Good on my colleague Roland Head too, the first Fool writer to highlight this opportunity back in 2015, when it traded under the name International Greetings. He said this “boring-sounding firm makes boring products like wrapping paper, gift tags and stationery but it hasn’t been dull for shareholders”, adding that I wouldn’t bet against further gains over the next year or two. How right he was.
Meet and greet
IG Design Group still does the same old boring stuff, and a jolly good thing too. Earlier this month, it posted record annual profits and revenues with strong performance across the US, Europe and Australia. Even the stricken UK returned to growth, with management bucking the national mood by seeing growth opportunities in bricks and mortar retailers, as well as online.
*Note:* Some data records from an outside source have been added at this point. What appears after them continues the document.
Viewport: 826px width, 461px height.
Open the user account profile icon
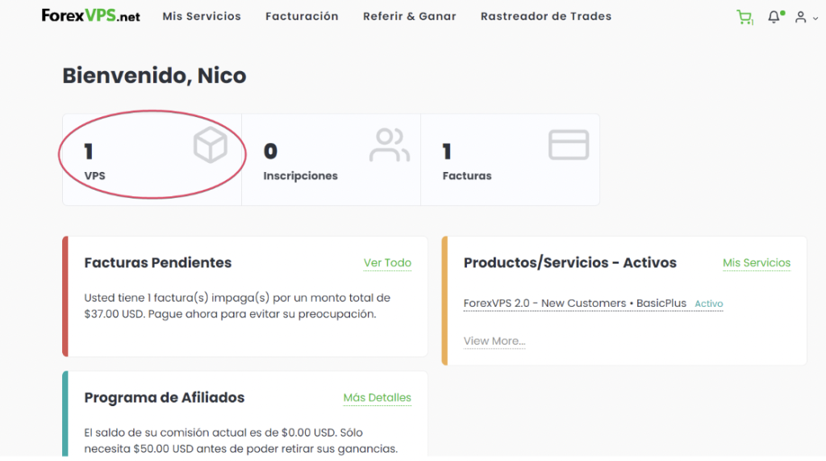[x=799, y=17]
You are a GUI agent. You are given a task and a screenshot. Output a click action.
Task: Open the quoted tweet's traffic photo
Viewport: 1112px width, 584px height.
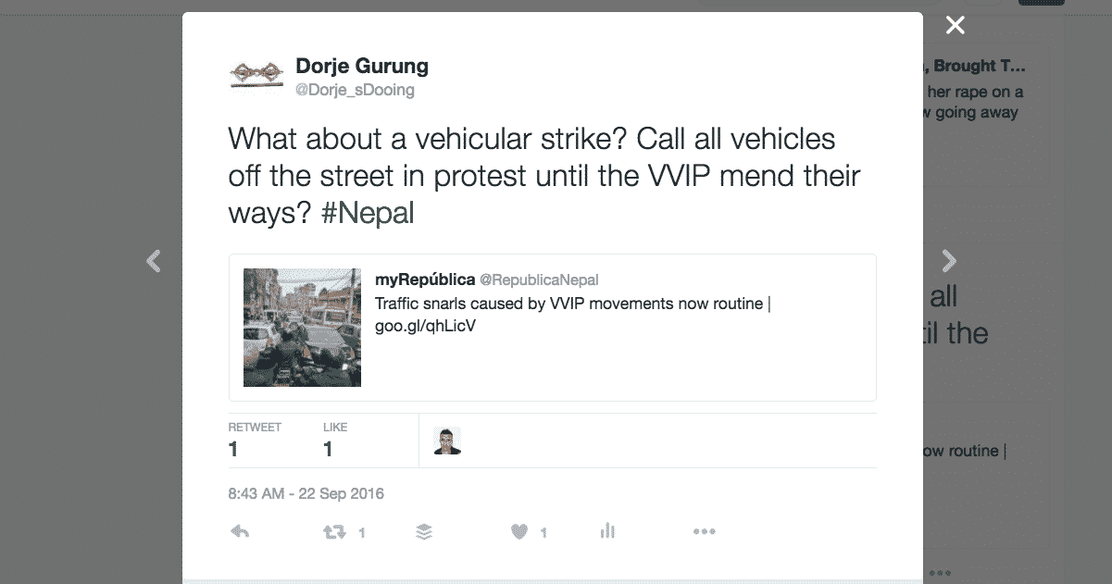click(x=302, y=327)
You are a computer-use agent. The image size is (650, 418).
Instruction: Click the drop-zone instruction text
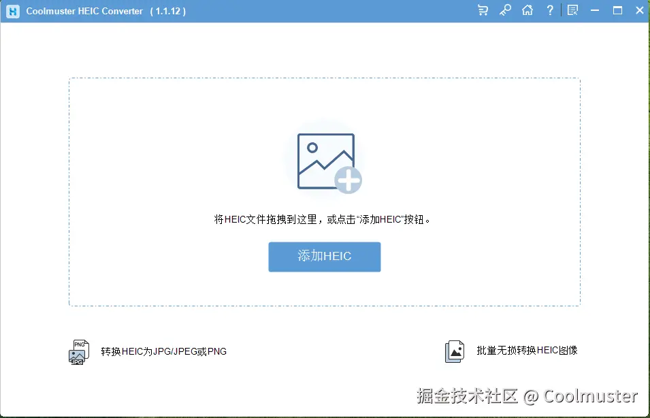coord(325,219)
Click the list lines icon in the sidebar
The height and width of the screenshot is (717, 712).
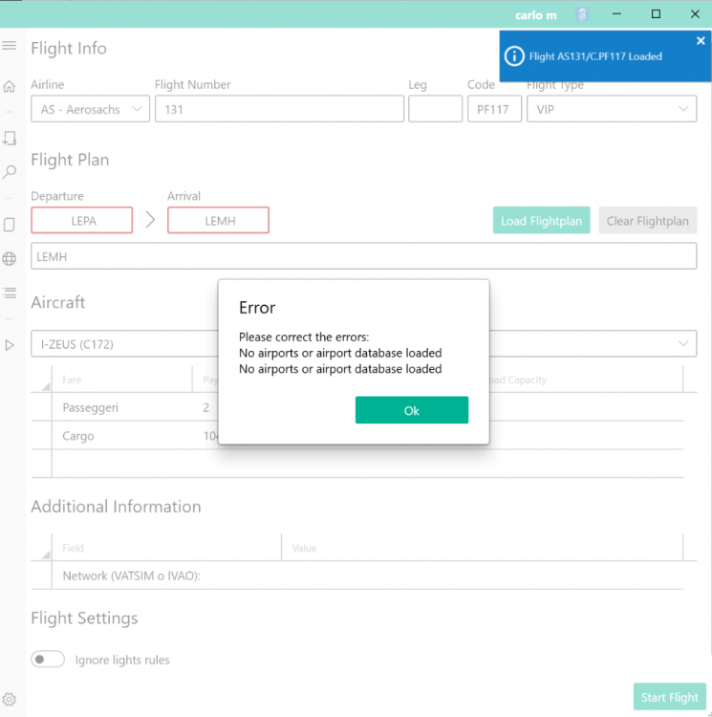(10, 293)
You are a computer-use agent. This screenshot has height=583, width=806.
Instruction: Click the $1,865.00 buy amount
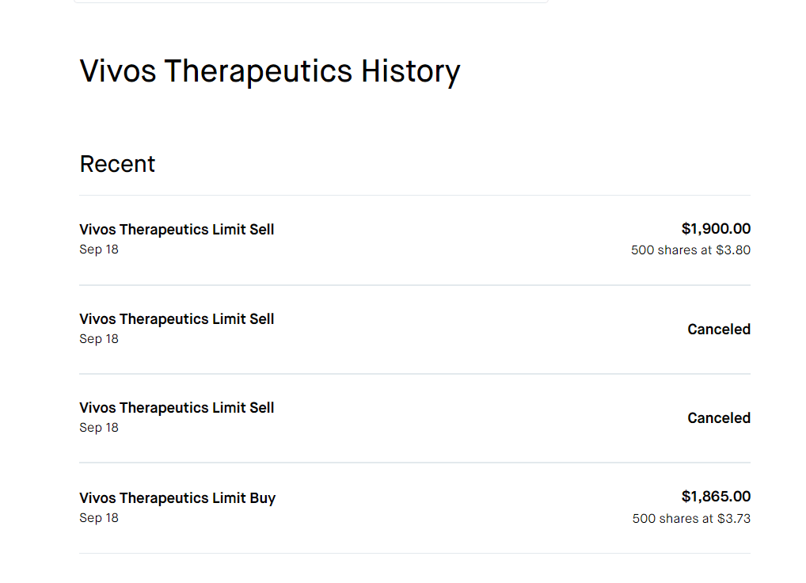[x=716, y=497]
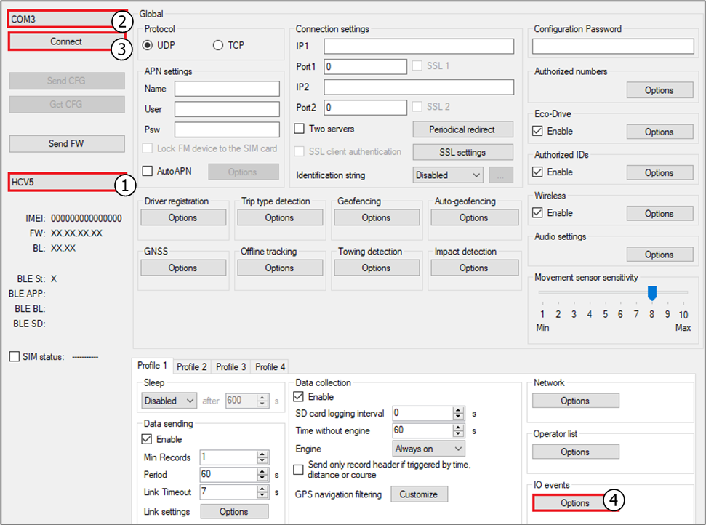Click the Movement sensor sensitivity slider handle
706x525 pixels.
coord(651,293)
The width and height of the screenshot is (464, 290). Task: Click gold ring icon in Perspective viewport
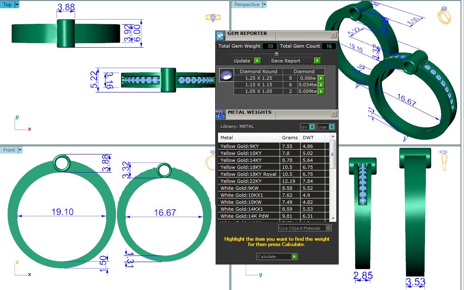[x=444, y=15]
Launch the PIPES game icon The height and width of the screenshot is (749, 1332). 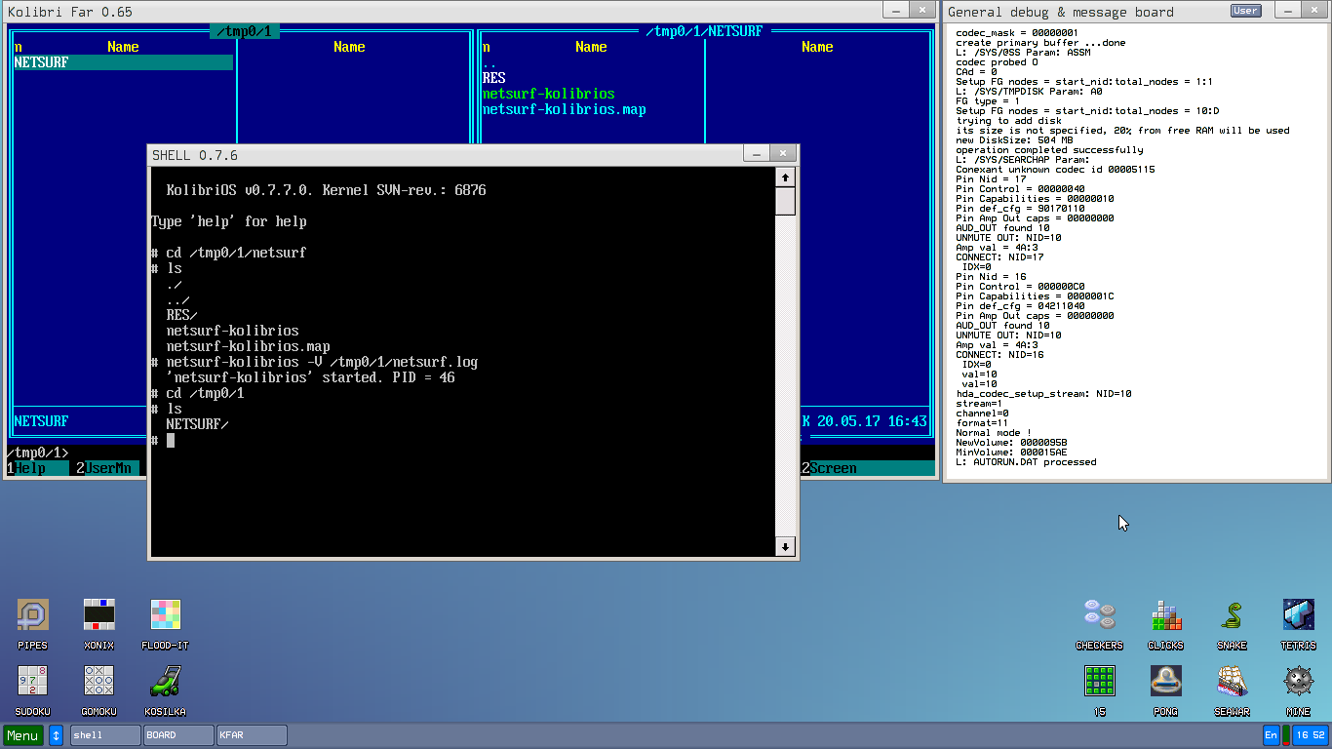click(x=32, y=615)
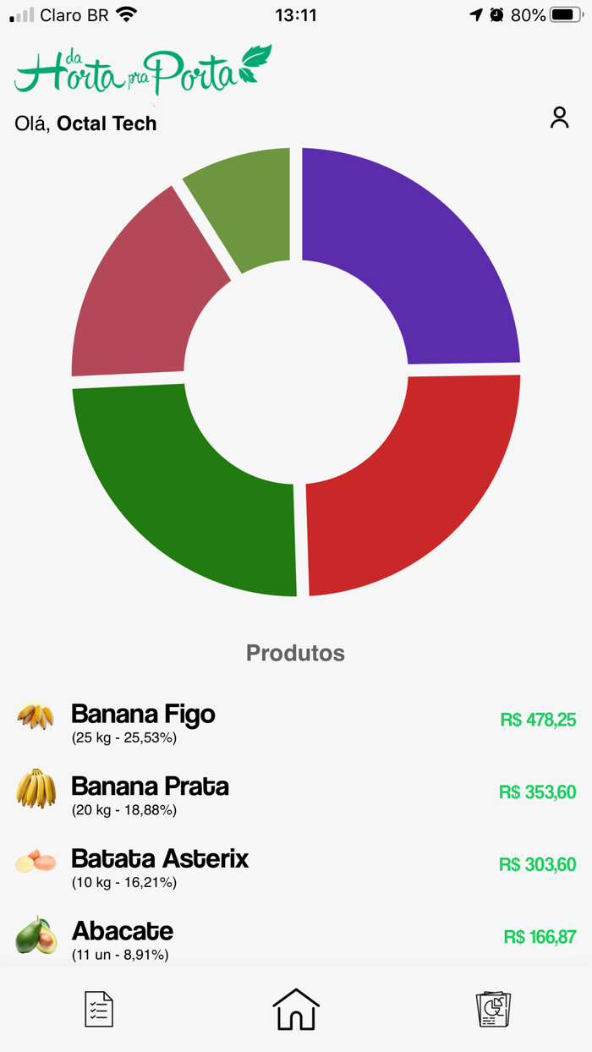Viewport: 592px width, 1052px height.
Task: Open the user profile icon
Action: tap(559, 118)
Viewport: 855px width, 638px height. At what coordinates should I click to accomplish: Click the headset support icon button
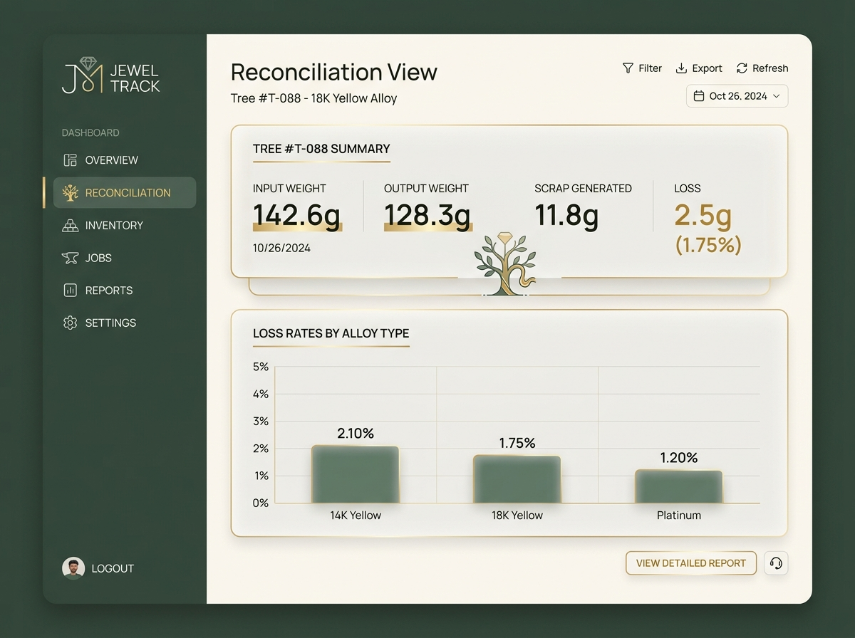[776, 563]
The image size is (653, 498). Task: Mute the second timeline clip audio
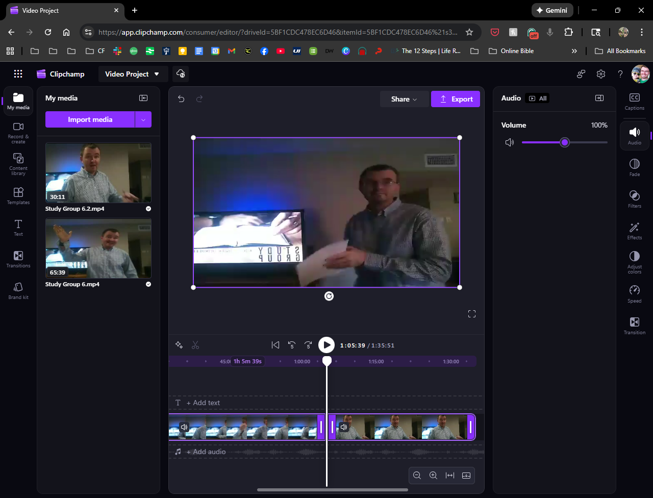[344, 427]
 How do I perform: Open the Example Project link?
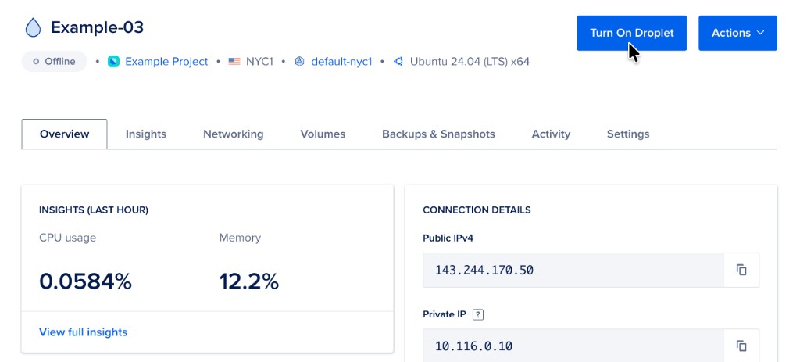pos(166,61)
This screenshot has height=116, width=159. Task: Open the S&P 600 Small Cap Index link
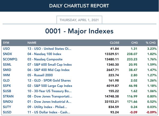click(50, 65)
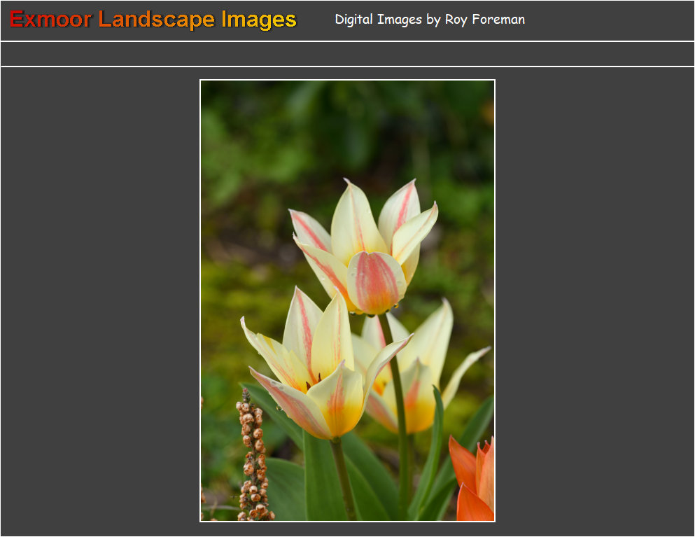Image resolution: width=695 pixels, height=537 pixels.
Task: Click the word "Exmoor" in the header
Action: 50,20
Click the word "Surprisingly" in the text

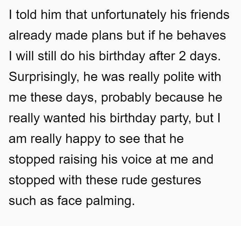44,77
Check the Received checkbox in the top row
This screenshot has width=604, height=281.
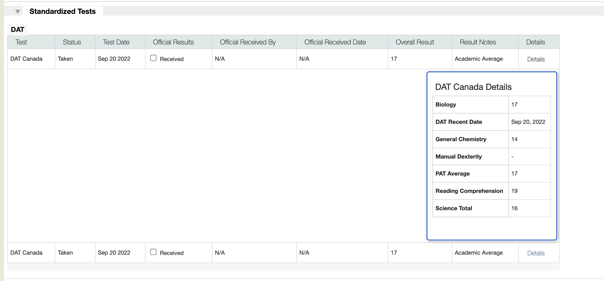click(x=153, y=58)
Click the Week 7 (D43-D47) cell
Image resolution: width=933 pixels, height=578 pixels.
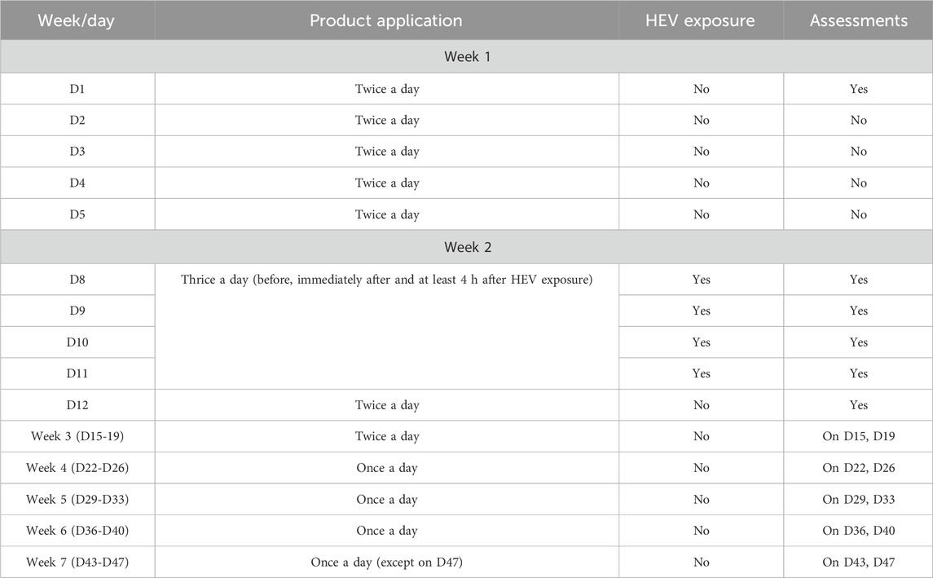[77, 563]

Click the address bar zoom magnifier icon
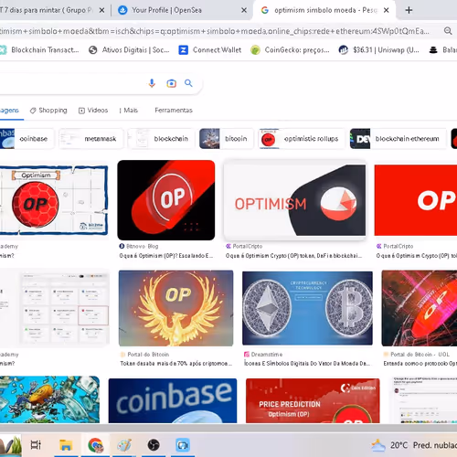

Pre-tax profit increased 51% to £19.7m, while the total dividend jumped 33% to 6p per share. It currently yields 1.5% and with cover of 3.5, management has scope for further double-digit progression. IG Design may look a little expensive at 19.4 times earnings but rapid growth justifies that valuation. City earnings forecasts remain positive, predicting 21% growth in the year to 31 March 2019, then another 9% to 2020. Past performance is no guarantee, but if you have not met this £311m stock AIM-listed stock before – greetings!
Mineral wealth
Sirius Minerals meanwhile needs no introduction but it does need explanation. The share price continues to progress in fits and starts, its performance chart marked by sudden spikes upwards, followed by equally dramatic sudden spikes in the opposite direction.
My best advice is do not invest at the top as you will get buried by the rush of profit-takers. Aim to buy when it is in the doldrums, and news flow is thin. Today it trades at 33p although some claim its share price could hit 60p this year. It might be an opportunity.
The long-term story remains strong for the £1.56bn FTSE 250 stock, and that is what you must focus on. It continues to sign new contracts for its planned fertiliser production, securing binding agreements for 4.7m tonnes a year, lifting it tantalisingly close to the 6m or 7m its needs to secure second stage financing.
Do not underestimate the risks. Chairman Russell Scrimshaw is looking for taxpayers to guarantee £1.44bn of debt, something he says is “essential” for the mine to succeed.
The City is forecasting a £23.55m loss this year, down from £79.25m in 2017, with no profits expected until at least 2022. Any delay, or government reluctance to help, could knock the stock. Remember, buy when it’s down, not up.